I’ve always labeled myself as a daddy’s girl. The first poem of mine that ever got published in a book was about my father. I’ve realized, I write a lot about my father and not enough about my mother. And although my daddy’s birthday is a day before mothers’ day, let me take this time to shift the limelight to my mother and write about the woman who, for nine long months, carried my soul inside her.
She’s definitely one of my favorite people in the world. Most of the time, anyway. How she manages to keep this household together is still a mystery to me. She complains about how we don’t know the value of money and how we should stop asking her for things. But this is the same woman who takes her family to the mall and makes sure that everyone goes home with something. This is the same woman, who makes sure the pantry is filled with our favorite food. The same woman who used to bring us to National Bookstore after school and let us get as many books as we like.
All of my brothers and I have our own little stories about our mommy. Our mother scoffs at stage parents, when in fact she’s one herself. She’s ever the proud mother, announcing to her friends that his son has won an award. “My eldest, he’s the guitarist of the year, you know.” She always reprimands my older brother because he gets home so late from gigs. But she’s the first to say, “Oh my son’s part of a rock band. Buy their album!” She’s the hardest to please when it comes to academics. “What, a 2.5? Ok, better luck next time,” that’s what she told my younger brother who was just a freshman in UP. “Cum Laude lang?” she told me, when I told her about graduating. The next minute though, you’ll hear her tell someone about how his son passed both Ateneo and UP. “BAA is a double quota course!” Or how her daughter graduated with honors from UP. She’ll be asked by my youngest brother if she loves him and she won’t answer. In another attempt, my younger brother will text her “I love you, mom.” To which she’ll reply, “Luv u 2”
There are more of those that I’ve got locked in memory. And sometimes I worry if I’ll start forgetting them.

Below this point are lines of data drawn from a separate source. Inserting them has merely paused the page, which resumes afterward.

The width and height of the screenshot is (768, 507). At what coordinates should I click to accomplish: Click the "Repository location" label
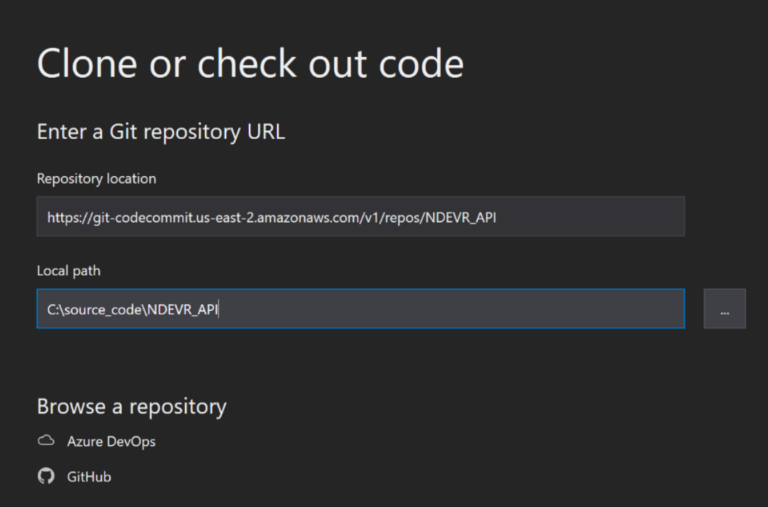[x=96, y=179]
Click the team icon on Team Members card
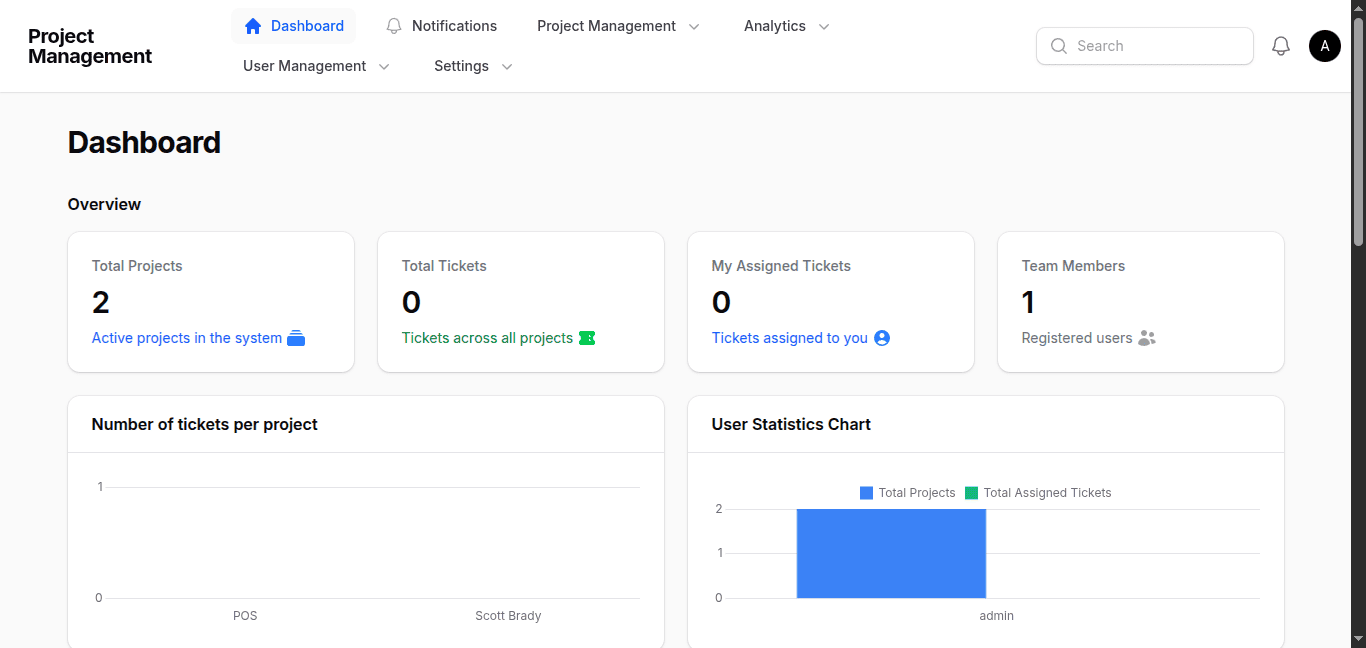The height and width of the screenshot is (648, 1366). click(1148, 338)
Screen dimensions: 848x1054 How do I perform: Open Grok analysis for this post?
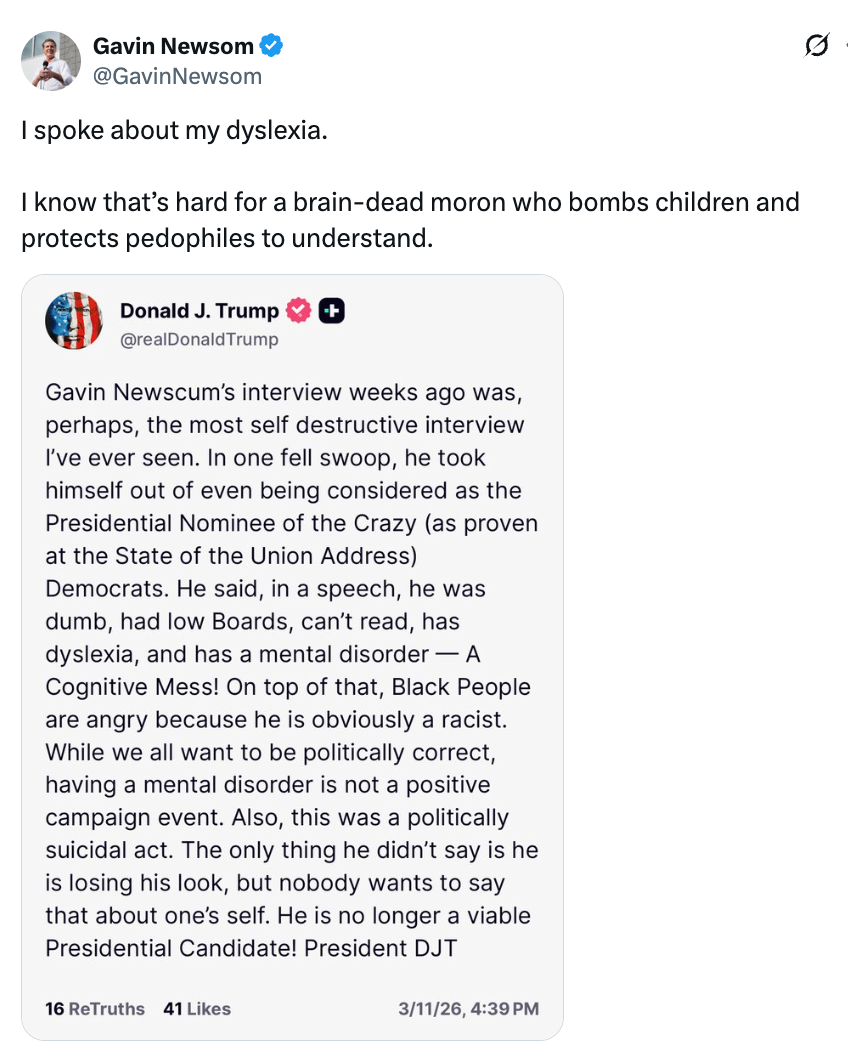(818, 45)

My relationship with my mom is far from perfect. I used to think we’d reach some sort of Rory-Lorelai Gilmore state in some point in our lives. There are a lot of things we don’t agree on. But at the end of the day, I know she’s still the one who’ll go into my room to close the lights before I go to bed. In the morning, she’ll be the one to close the aircon, prompting me to wake up. She’ll be the one experimenting in the kitchen once in a blue moon and will cook something over and over once she gets it perfect. She'll be the one with the bead jewelry empire in the near future who will make me pretty jewelry and hairbands on a whim.
She’ll always be my mother. And if there have been things I’ve done that hurt her, I’m sorry. I don't mean to. I never mean to.
I love you, mom. I can be a mommy’s girl, too.